Los iraquíes hacen de sus tapices un negocio para combatir el embargo internacional
Con las desnudas rodillas hincadas en la alfombra, frota el muchacho con un duro cepillo su preciosa trama. Después de regarla con una manguera de agua y de fregarla cuidadosamente con jabón, la cepilla hasta que queda limpia, extendiéndola al sol en las riberas del Tigris. A su lado otros chicos golpean los polvorientos tapices antes de lavarlos y secarlos, preparándolos para la exhibición.
En las orillas del río, las subastas, antigua costumbre de Bagdad, son un popular negocio en estos tiempos de embargo y bloqueo internacional. El Café de los Comerciantes es una vieja casona de dos pisos, cara al Tigris. Una verja divide la planta baja en una sala repleta de alfombras dobladas y amontonadas, donde se hacen las pujas ante el estrado del orondo comisario de subastas. Hassan y su hermano regentan este negocio familiar y una cafetería de duros bancos de madera y diminutas mesas metálicas para tomar un vaso de té, bajo los inmóviles ventiladores de largas aspas. El piso superior es un vasto depósito de alfombras. Los parroquianos del Café de los Comerciantes se reúnen todas las mañanas en torno al mustachudo Hassan, que con su maza remata en la alta mesa las transacciones.
Como se ha devaluado tanto el dínar iraquí —esta moneda fue hasta 1990 una de las mas fuertes de Oriente Medio—, los que aún conservan dinero en Bagdad se dedican a la compraventa de alfombras, de antiguas alfombras persas, para poner a recaudo su volátil capital. Otros se aplican al comercio de joyas, de cuadros o especulan con el contrabando. Con irrisorios sueldos de unos 6.000 dinares, los iraquíes sólo ganan en el mercado negro dos o tres dólares al mes, que les permiten tan sólo adquirir, por ejemplo, un kilo de azúcar, un kilo de arroz o media docena de huevos. Las cartillas de racionamiento que el Estado les proporciona desde el principio del embargo no alcanzan más que para la primera semana de cada mes.

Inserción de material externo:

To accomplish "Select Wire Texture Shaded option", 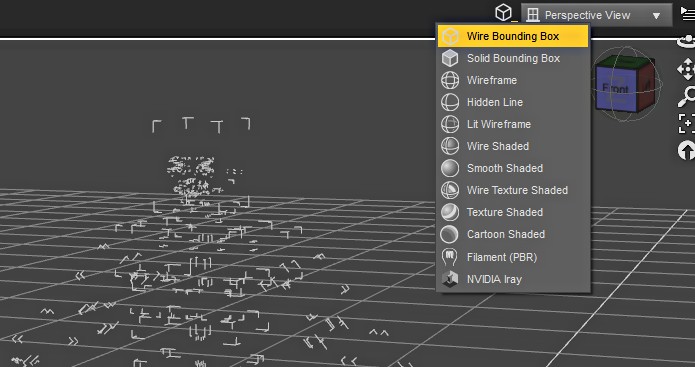I will pos(513,190).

Al Café de los Comerciantes llega gente con enrolladas alfombras, a veces, joyas de la exquisita tapicería iraní, como los famosos tapices de seda de delicados dibujos de aves y flores, que se ofrecen a muy bajos precios. Una gran alfombra chiraz para salón puede adquirirse por menos de 100 dólares, unas 12.000 pesetas. Una fortuna para los iraquíes, si se tiene en cuenta que equivale a 250.000 dinares. Por uno o dos millones de dinares se compra medio zoco de Bagdad.
Como el billete de más valor en circulación es de 250 dinares, hay que acarrear voluminosos fajos de billetes para hacer una compra o pagar simplemente la nota del restaurante.

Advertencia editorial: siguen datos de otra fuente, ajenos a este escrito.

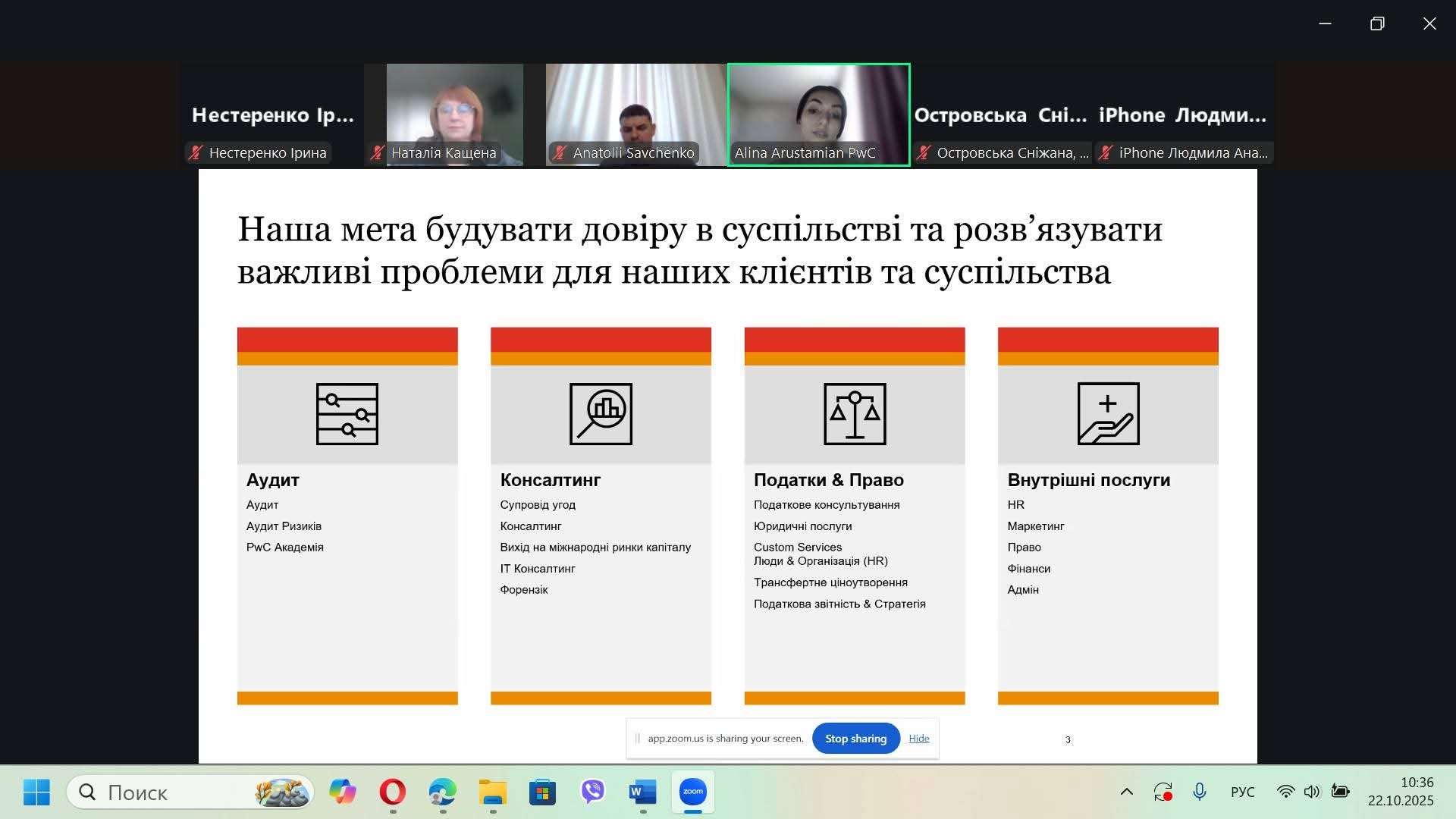This screenshot has width=1456, height=819.
Task: Open Microsoft Word from the taskbar
Action: [x=642, y=792]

La capital de los abasíes, de la que tan pocos vestigios quedan, la legendaria ciudad de Las mil y una noches, se ha convertido en una población de pobres zocos, mercadillos y rastros callejeros en los que todo se vende. No es que Bagdad sea como La Habana, donde tiendas, escaparates o estanterías están completamente vacías, como la tropical Habana, donde hay más personas que cosas. En las ciudades y pueblos de Iraq hay toda clase de alimentos y artículos, pero los precios, menos los de la gasolina o de la electricidad, están por las nubes. Las subastas de alfombras, de joyas, de vajillas o de cuberterías de plata, son un recurso para los afortunados, para la élite de la ciudad. El Estado ha prohibido sacar ningún objeto de valor de la nación. Pero ha habido tanto tráfico de antigüedades que el gobierno pidió un pacto de honor a los grandes anticuarios internacionales para poner coto al contrabando. Sólo diplomáticos y funcionarios de la ONU hacen su agosto en estos tiempos de miseria en Iraq.

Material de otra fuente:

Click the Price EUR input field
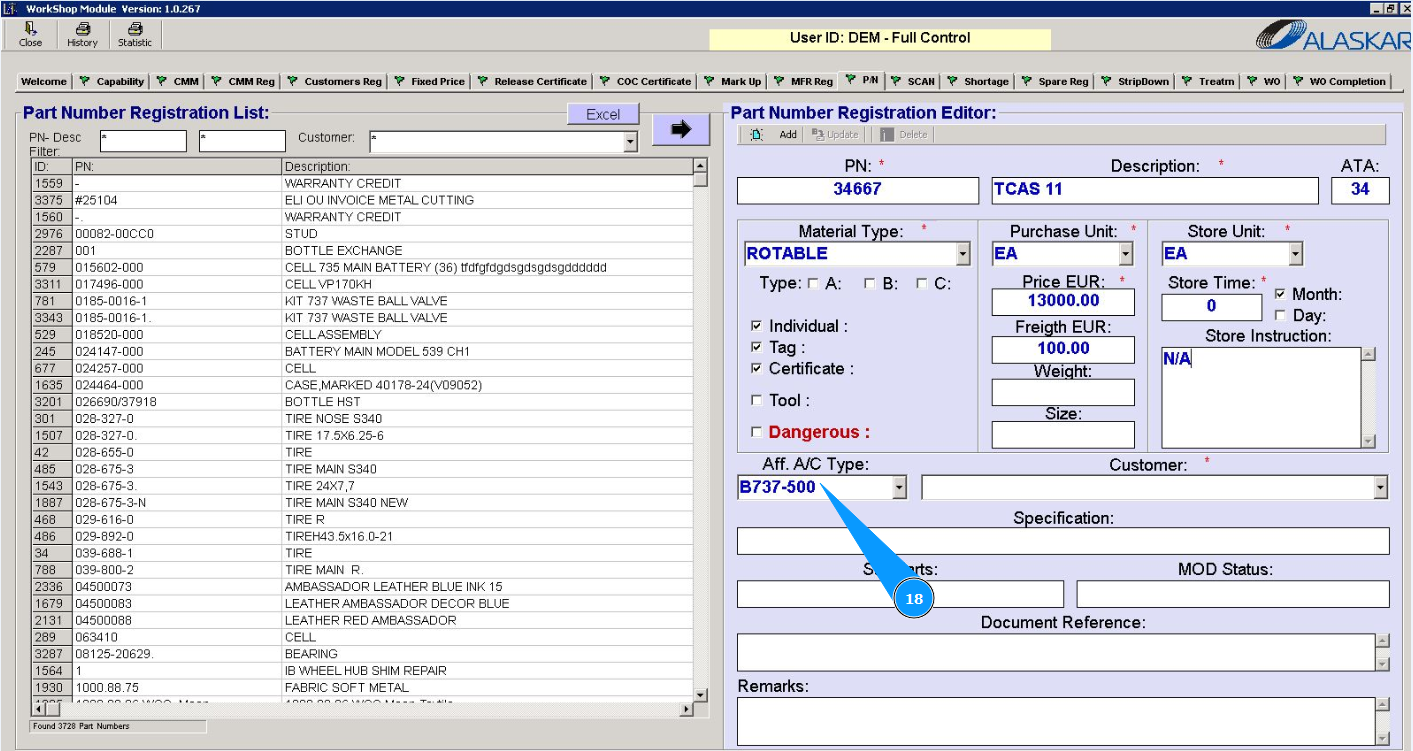This screenshot has height=751, width=1413. click(x=1063, y=301)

Al chófer que me condujo a Ammán por la larga carretera del desierto, primero los aduaneros de su país le incautaron un pequeño tapiz adquirido en una subasta, y después los aduaneros de Jordania le confiscaron una rama cuajada de dátiles que llevaba en la baca de su automóvil, su última esperanza de hacer dinero más allá de la frontera. En Iraq, los pobres son las víctimas de esta absurda e insoportable situación.